First spotted by the US consumer rights group Consumer Watchdog, the "stunning admission" comes in a brief filed recently in federal court as part of Google's motion to dismiss a class action filed in May by both Gmail users and non-Gmail users that claims Google commits an illegal "interception" when it applies "automated (non-human) scanning to emails involving Gmail users."
In its motion to dismiss Google says:
"Just as a sender of a letter to a business colleague cannot be surprised that the recipient's assistant opens the letter, people who use web-based email today cannot be surprised if their emails are processed by the recipient's [email provider] in the course of delivery. Indeed, 'a person has no legitimate expectation of privacy in information he voluntarily turns over to third parties.'"

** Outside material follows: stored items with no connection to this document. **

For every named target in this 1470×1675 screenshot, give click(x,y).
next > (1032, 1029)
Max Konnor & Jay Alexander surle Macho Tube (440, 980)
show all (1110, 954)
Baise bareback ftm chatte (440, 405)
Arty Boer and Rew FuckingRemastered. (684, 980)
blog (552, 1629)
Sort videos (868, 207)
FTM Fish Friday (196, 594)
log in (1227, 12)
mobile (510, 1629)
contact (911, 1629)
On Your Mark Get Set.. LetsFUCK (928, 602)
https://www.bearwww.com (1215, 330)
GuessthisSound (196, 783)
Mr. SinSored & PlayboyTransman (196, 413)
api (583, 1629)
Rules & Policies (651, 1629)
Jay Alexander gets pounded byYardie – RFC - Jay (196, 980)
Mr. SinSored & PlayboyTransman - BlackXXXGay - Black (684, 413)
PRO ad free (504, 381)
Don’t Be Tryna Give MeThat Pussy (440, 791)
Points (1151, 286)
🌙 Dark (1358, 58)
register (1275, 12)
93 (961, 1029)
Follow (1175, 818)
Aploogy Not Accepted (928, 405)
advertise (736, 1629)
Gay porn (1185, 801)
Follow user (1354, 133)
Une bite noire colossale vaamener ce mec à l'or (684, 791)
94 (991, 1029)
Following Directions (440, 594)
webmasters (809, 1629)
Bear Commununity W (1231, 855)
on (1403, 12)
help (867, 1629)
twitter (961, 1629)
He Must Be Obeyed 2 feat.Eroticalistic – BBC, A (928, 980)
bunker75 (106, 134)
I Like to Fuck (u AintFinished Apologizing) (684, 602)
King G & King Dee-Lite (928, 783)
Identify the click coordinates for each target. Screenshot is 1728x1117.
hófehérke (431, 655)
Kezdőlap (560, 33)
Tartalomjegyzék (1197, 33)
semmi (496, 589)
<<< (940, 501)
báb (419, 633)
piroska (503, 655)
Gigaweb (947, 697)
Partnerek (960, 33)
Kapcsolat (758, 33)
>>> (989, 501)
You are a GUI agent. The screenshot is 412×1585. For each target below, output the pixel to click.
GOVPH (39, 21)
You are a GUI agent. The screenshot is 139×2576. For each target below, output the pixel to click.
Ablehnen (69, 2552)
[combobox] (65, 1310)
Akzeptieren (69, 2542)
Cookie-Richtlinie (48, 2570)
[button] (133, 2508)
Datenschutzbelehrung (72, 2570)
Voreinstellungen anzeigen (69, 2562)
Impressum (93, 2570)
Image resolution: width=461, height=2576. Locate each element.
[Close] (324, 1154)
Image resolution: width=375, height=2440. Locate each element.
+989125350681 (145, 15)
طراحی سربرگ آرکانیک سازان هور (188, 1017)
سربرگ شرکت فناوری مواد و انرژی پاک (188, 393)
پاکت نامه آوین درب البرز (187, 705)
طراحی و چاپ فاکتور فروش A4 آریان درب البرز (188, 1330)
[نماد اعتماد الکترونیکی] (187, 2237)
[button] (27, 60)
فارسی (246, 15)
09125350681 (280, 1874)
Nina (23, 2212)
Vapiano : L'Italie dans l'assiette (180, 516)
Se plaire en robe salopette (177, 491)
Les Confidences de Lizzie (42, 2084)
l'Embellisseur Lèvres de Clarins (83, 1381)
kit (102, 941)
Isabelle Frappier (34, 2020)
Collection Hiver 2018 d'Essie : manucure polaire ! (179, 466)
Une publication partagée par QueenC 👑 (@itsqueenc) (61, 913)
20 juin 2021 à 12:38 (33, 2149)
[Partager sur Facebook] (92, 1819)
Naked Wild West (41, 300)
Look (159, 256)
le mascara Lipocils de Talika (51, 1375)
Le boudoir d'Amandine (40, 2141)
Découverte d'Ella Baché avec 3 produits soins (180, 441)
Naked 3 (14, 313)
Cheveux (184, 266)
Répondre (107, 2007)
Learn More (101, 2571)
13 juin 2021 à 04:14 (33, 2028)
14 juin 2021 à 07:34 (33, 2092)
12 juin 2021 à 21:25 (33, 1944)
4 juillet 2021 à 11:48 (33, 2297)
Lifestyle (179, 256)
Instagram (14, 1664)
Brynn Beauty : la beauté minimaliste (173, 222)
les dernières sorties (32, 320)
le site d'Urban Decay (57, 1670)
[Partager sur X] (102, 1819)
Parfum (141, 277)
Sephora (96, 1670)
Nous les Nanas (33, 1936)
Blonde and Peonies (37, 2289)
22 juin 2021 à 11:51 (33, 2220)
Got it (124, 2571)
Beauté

In response John M. Simpson, Consumer Watchdog's privacy project director said: "Google has finally admitted they don't respect privacy. People should take them at their word; if you care about your email correspondents' privacy don't use Gmail."
The class action revolves around a process that is a "standard and fully-disclosed" part of the Gmail service according to Google's motion. Every time you send an email using its Gmail service, Google automatically 'reads' your email in order to serve up appropriate ads to you and/or the person receiving the email.
In its brief Google says the plaintiffs' claim fails "as matter of law for multiple reasons" among which is the fact that all applicable state and federal wiretaps laws specifically exempt electronic communication service providers from liability "based on conduct in their ordinary course of business."
However Google's admission that Gmail users should never expect privacy when sending emails comes at a time when consumers in the US in particular are on edge following the revelations by NSA-whistleblower Edward Snowden who claimed the US government agency had unfettered access to the servers of Google, as well as Facebook, Microsoft, Apple and others.
Dismissing the Google analogy about sending a letter, Simpson, who is a long-time critic of the search giant, said:
"Google's brief uses a wrong-headed analogy; sending an email is like giving a letter to the Post Office. I expect the Post Office to deliver the letter based on the address written on the envelope. I don't expect the mail carrier to open my letter and read it. Similarly when I send an email, I expect it to be delivered to the intended recipient with a Gmail account based on the email address; why would I expect its content will be intercepted by Google and read?"